- _THE TASK_: In the Rfx2 dataset description, how much morpholino was injected to knock down Rfx2 expression, and at what embryo stage?

(Beginning of SOURCE EXTRACT)

Abstract
Recently, using the frog Xenopus laevis as a model system, we showed that the transcription factor Rfx2 coordinates many genes involved in ciliogenesis and cell movement in multiciliated cells (Chung et al., 2014). To our knowledge, it was the first paper to utilize the genomic resources, including genome sequences and interim gene annotations, from the ongoing X. laevis genome project. For researchers who are interested in the application of genomics and systems biology approaches in Xenopus studies, here we provide additional details about our dataset (NCBI GEO accession number GSE50593) and describe how we analyzed RNA-seq and ChIP-seq data to identify direct targets of Rfx2.
Keywords: Xenopus laevis, Rfx2, Ciliogenesis
Specifications | |
---|---|
Organism/cell line/tissue | Xenopus laevis animal caps (dissected ectoderm) or whole embryos |
Sex | Not specified |
Sequencer or array type | Illumina HiSeq2000 |
Data format | FASTQ (raw); tab-delimited text files (processed) |
Experimental factors | RNA-seq: wild-type control vs Rfx2 morphants (100 animal caps at developmental stage 20) ChIP-seq: GFP vs Rfx2-GFP (600 whole embryos at developmental stage 20) |
Experimental features | Very brief experimental description |
Consent | All raw sequencing data are free to use. Genome and gene annotation data is free to use for high-throughput experiment data analysis, such as RNA-seq, ChIP-seq, or proteomics. Otherwise, please contact us (Edward Marcotte marcotte@icmb.utexas.edu) or a member of the International Xenopus Genome Consortium (Daniel Rokhsar dsrokhsar@lbl.gov or Masanori Taira m_taira@biol.s.u-tokyo.ac.jp). |
Sample source location | N/A |
Direct link to deposited data
Experimental design, materials and methods
RNA-seq experiments
The detailed procedure for our sample preparation has been previously reported [1]. Briefly, we injected 12 ng of morpholino into 4-cell stage X. laevis embryos to knock down Rfx2 expression; the morpholino sequence has been previously reported [1]. We then prepared 100 animal caps (ectodermal explants of stage 10 X. laevis embryos, dissected with forceps), both for control samples and Rfx2 morphants, and cultured them until stage 20. The stage of animal caps was estimated by comparison against embryos from the same clutch. Total RNA was collected using the Trizol method, and then processed using a non-strand-specific Illumina RNA-seq library preparation kit with poly-A enrichment (TruSeq v2). We sequenced these libraries in a 2 × 50 bp paired-end configuration using an Illumina HiSeq 2000.

(End of SOURCE EXTRACT)
(Beginning of SUPPLIED DATA)

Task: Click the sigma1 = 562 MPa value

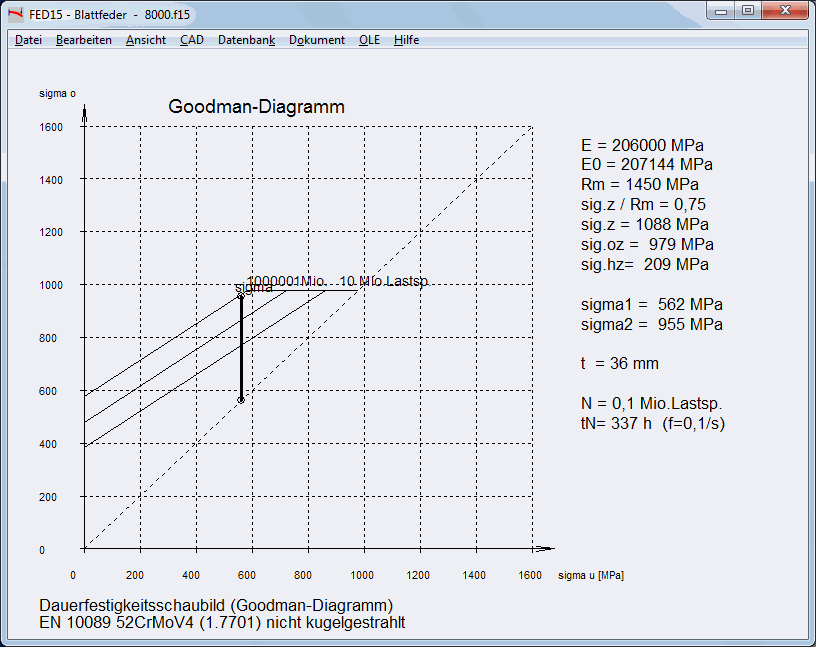Action: (x=652, y=304)
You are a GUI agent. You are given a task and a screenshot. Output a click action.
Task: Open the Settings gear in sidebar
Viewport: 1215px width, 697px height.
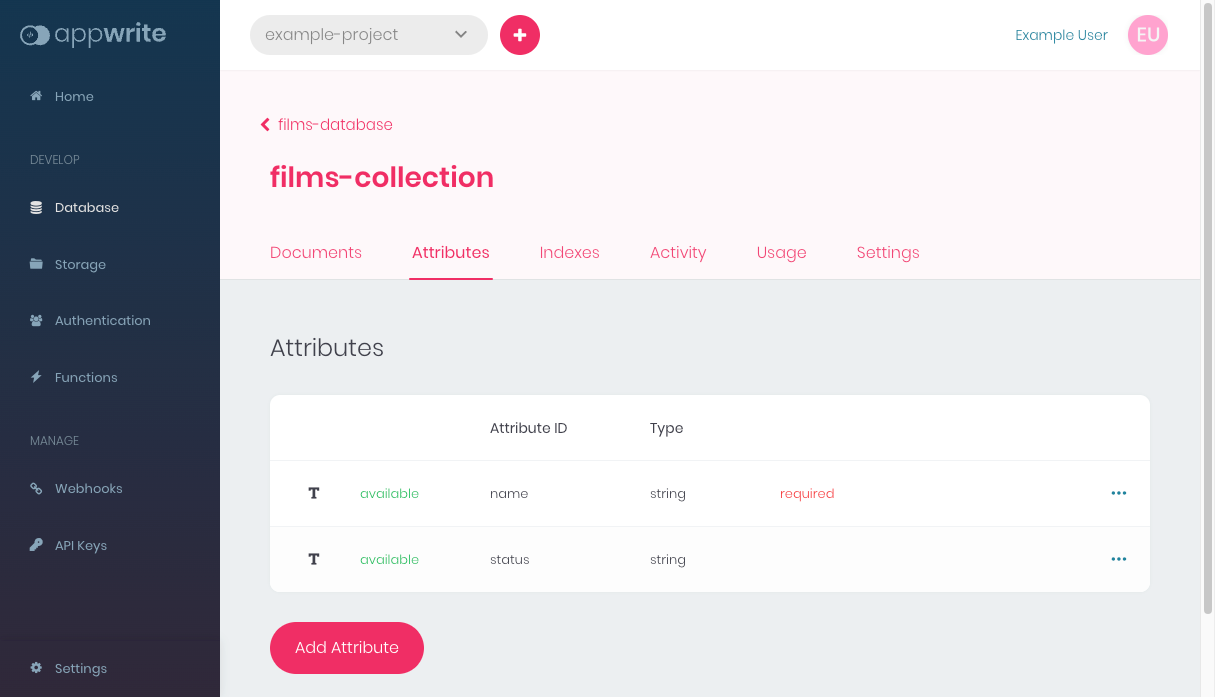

(End of SUPPLIED DATA)

- _RESPONSE TO THIS EXERCISE_: 12 ng, into 4-cell stage X. laevis embryos.